SALEM — Peter Ronchi and Yulyia Galperina had bonded on a Marblehead tennis court over a shared spirituality, his lawyer told jurors yesterday.
“They were both out there,” defense lawyer John Swomley said. “They believed they could feel each other’s energy and see each other’s auras.”
But on the night Ronchi killed Galperina, Swomley contends, Galperina had taken things too far. Ronchi had already acquiesced to her refusal to undergo prenatal testing, even though her pregnancy was considered high-risk because of her age, 42. He’d already accepted that she wanted to take high doses of apricot seed, Swomley said, despite Ronchi’s concerns over their toxicity to the baby she had already named David.
Now, she wanted to bar his family from seeing the baby for the first 90 days, citing the custom in her native Russia.
On the night Galperina died, in May 2009, she began to tick off the things she wanted done. Ronchi, 48, grew angry and got up to leave, Swomley said.
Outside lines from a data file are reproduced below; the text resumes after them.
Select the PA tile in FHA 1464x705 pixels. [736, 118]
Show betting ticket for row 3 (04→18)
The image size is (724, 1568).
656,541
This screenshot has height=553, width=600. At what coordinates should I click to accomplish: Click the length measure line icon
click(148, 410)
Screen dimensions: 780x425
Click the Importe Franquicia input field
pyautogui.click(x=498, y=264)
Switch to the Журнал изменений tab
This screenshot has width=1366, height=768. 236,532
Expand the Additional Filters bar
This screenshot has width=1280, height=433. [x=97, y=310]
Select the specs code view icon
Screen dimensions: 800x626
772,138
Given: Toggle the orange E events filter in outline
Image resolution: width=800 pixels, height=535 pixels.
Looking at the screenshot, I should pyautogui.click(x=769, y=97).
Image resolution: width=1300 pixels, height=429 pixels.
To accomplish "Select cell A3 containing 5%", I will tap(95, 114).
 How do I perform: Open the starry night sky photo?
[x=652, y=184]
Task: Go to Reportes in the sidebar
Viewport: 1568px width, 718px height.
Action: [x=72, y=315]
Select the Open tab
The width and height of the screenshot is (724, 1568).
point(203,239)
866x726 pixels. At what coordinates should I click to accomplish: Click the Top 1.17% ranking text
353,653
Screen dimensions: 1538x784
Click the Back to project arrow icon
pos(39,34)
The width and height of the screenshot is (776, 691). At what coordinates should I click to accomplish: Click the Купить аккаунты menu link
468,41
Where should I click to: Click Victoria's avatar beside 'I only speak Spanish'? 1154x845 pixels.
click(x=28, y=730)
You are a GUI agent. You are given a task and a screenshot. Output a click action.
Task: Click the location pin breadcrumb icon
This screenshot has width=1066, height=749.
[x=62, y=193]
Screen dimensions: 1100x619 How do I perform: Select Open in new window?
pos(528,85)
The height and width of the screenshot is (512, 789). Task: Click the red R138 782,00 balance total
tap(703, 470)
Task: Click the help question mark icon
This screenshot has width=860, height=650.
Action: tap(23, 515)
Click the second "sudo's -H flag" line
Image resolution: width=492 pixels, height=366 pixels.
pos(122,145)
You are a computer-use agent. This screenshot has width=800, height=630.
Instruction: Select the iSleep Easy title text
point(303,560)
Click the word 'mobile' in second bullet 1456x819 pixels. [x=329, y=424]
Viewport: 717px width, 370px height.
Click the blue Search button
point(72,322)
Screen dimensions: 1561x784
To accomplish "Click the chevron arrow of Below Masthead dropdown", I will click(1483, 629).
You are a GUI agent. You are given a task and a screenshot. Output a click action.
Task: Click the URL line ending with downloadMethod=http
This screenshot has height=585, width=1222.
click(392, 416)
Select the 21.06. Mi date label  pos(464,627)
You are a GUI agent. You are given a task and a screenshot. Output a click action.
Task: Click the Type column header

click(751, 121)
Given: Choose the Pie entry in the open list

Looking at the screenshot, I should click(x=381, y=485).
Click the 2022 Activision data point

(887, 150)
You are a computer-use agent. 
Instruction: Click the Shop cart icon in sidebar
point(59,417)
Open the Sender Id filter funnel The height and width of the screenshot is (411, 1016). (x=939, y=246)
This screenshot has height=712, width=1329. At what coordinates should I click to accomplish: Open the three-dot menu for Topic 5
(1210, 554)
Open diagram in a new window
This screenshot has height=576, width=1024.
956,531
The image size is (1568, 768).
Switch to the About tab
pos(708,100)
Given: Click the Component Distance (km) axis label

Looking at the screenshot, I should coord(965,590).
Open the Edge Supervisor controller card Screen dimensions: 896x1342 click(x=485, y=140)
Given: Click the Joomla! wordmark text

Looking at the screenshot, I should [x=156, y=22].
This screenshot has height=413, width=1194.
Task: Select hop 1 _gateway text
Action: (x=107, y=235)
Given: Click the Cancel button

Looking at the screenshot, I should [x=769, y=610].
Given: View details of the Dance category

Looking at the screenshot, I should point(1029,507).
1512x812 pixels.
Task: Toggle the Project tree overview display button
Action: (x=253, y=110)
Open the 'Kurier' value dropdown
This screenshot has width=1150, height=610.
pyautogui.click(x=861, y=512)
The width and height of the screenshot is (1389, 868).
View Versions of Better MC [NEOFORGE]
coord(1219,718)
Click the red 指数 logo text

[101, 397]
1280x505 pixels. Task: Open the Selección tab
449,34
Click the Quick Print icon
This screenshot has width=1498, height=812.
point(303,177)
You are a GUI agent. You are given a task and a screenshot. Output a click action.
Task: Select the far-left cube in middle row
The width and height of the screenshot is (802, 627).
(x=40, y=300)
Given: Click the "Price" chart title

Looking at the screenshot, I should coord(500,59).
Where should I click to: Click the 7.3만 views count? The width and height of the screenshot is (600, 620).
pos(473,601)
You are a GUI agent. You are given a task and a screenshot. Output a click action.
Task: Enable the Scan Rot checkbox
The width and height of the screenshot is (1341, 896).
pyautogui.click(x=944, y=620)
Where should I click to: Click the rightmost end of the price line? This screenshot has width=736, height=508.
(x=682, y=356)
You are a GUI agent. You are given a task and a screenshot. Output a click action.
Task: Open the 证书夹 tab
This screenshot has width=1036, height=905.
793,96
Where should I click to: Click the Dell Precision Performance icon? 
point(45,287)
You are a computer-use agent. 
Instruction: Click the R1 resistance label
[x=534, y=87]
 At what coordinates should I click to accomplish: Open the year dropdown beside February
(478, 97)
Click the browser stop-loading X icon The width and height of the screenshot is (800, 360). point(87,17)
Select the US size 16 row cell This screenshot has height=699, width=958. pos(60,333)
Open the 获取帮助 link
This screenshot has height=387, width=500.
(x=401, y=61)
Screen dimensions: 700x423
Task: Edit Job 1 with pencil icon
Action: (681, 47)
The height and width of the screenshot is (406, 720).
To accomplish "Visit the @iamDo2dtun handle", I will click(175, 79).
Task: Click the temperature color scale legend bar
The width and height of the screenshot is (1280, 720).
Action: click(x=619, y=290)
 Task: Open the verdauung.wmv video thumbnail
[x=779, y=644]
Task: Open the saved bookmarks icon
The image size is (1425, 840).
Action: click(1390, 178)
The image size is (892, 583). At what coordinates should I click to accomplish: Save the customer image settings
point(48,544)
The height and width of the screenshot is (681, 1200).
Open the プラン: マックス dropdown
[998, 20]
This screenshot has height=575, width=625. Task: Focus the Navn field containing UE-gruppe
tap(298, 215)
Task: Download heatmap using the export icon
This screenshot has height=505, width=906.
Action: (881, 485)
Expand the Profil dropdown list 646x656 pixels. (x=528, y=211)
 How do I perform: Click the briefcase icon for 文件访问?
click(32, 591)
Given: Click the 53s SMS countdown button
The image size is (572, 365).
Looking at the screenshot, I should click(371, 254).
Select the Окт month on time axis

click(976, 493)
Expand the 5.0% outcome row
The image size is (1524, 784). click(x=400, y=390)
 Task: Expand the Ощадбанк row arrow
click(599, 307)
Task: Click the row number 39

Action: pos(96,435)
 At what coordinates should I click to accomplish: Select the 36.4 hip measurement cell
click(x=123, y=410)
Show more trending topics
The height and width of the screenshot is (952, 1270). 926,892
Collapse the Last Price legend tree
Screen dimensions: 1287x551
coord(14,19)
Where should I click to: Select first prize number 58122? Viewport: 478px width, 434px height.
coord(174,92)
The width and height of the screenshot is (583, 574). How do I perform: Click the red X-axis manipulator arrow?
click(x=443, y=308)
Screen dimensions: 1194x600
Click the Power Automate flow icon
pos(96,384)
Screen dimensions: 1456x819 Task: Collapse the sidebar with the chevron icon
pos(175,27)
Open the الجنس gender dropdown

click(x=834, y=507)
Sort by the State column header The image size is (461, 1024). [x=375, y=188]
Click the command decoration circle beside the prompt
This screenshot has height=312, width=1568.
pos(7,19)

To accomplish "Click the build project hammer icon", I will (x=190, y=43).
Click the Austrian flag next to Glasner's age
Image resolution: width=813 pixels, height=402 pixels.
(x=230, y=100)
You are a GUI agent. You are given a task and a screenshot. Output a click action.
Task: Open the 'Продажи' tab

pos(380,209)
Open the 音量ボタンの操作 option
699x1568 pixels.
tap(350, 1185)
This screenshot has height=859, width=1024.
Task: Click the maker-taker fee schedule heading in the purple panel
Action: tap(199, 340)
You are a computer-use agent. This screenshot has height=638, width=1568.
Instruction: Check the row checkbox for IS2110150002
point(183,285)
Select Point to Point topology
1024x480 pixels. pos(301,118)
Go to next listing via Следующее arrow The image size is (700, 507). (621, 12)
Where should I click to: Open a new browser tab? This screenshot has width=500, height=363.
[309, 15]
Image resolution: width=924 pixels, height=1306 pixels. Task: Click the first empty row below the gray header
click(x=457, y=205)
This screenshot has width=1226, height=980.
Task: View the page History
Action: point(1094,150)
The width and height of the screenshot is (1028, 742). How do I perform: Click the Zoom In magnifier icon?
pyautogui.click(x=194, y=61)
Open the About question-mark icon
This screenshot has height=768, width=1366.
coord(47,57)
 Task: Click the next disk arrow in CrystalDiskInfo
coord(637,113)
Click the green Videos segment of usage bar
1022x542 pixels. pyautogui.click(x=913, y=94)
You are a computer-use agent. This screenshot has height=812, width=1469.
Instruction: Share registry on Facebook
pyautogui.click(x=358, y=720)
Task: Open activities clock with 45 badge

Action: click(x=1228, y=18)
“Look, if I can’t participate in any of the decisions involving our child, maybe I should just leave and send money,” Swomley quoted his client as telling Galperina.
“Don’t bother to send money,” Swomley said Galperina told Ronchi. “The child isn’t yours anyway.”
“Mr. Ronchi snapped,” Swomley told jurors.
Galperina and the baby boy she was due to deliver that week, a baby that was, DNA tests showed, Ronchi’s son, died that night. Galperina died from as many as 10 stab wounds, many of them to her back, and the unborn but viable fetus died of suffocation.
Prosecutors have charged Ronchi, of Marblehead, with two counts of first-degree murder, saying they can prove that he not only planned the killing but that he left her dying with the knowledge that her other children would find her.